The irony is that NEPA actually hampers renewable energy much more than fossil fuels and highway repaving. Fossil fuels development is altogether exempt from many NEPA review and older incumbents have had decades to work the process in their favor: 42% of the Department of Energy’s (DOE) active NEPA projects are related to clean energy, transmission or conservation, while only 15% are related to fossil fuels.
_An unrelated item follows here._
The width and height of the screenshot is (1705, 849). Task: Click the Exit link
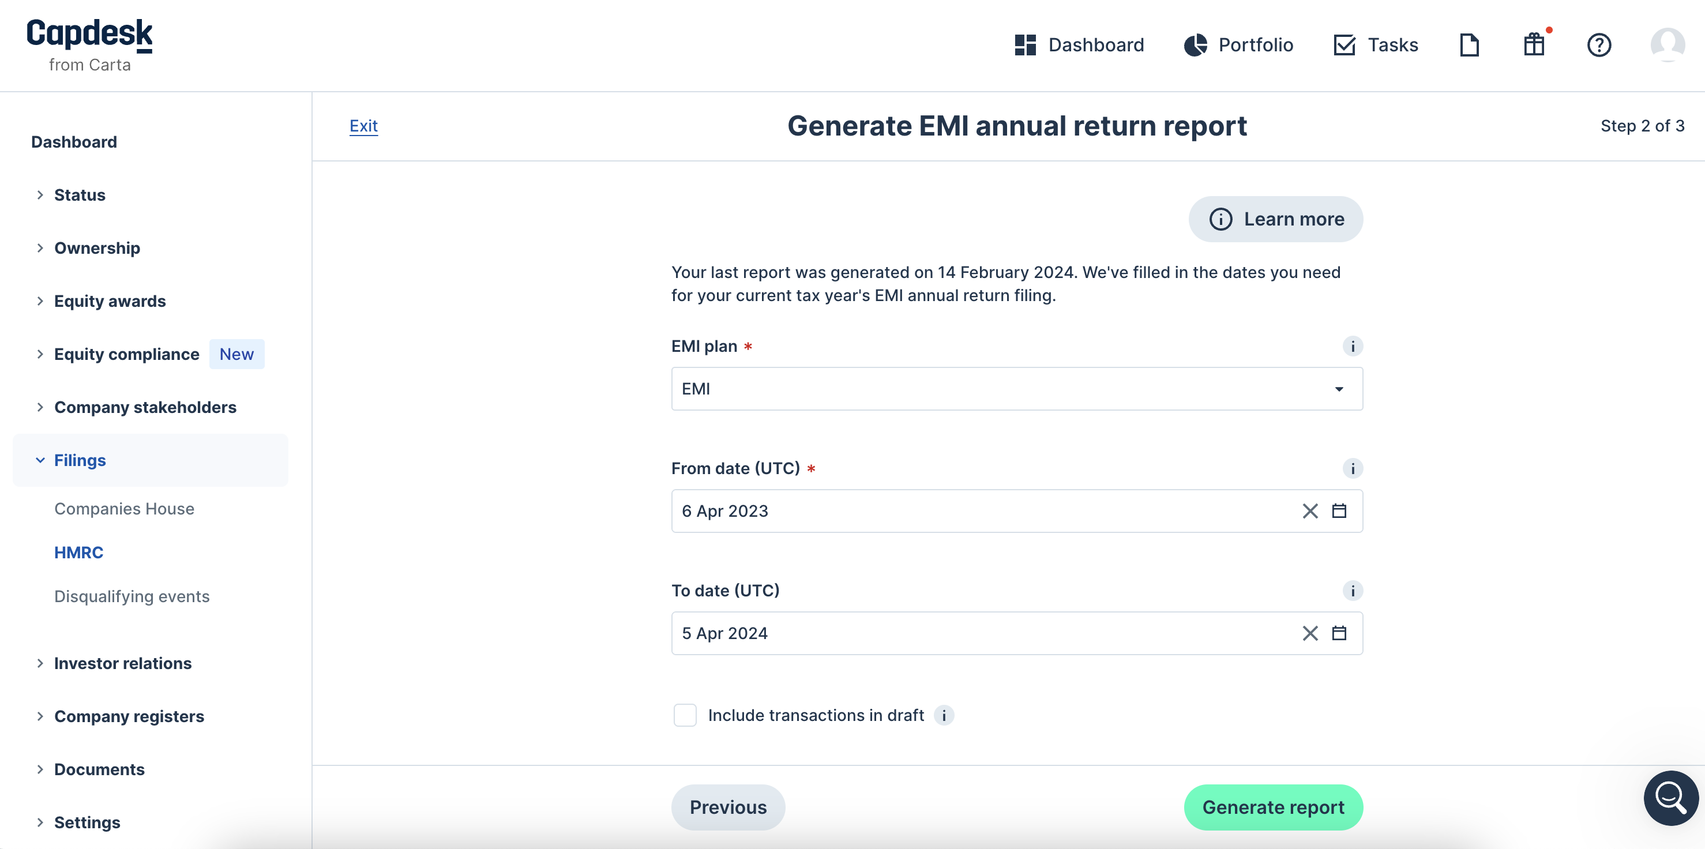(x=363, y=126)
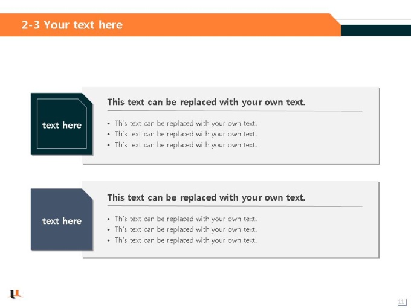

Specifically, The 2005 Energy Policy Act created a loophole for oil and gas exploration on federal land exempting many oil and gas projects across the Western United States from having to comply with NEPA. Unbelievably, carbon-free geothermal projects do not get the same treatment, they must file NEPA reports essentially dooming them against their dirtier competitors.

The Institute for Progress has outlined a list of policy suggestions to prevent NEPA from being used to harm the environment including giving clean energy the same regulatory treatment that fossil fuels already receive, establishing limits on judicial review arising from NEPA, establishing “energy security corridors” to incentivize state and local governments to streamline their own permitting and review processes.

Permitting reviews should have a 16-month window with more strict litigation review guidelines because certainty, whether a project is approved or not, helps redeploy capital rapidly to productive uses but limbo kills. Finally, dark money interest groups — often funded by competitors to a clean energy project—should not have standing to challenge a publicly beneficial project.

In the United States, a long history of perceived sacrifice to achieve environmental goals has led to a belief that economic growth and the environment are locked in a zero-sum game, that growth suffers from decarbonization. To build support for a lasting environmental movement, we need to decouple environmentalism from a perceived drop in standard of living. Speeding the way for an environmental agenda focused rapidly creating an abundance of clean energy accomplishes just that.

Reforming the permitting process to make it easier to fight global warming is a moral obligation, even if it means letting a fossil fuel project go forward like the one Mr. Manchin wants in West Virginia.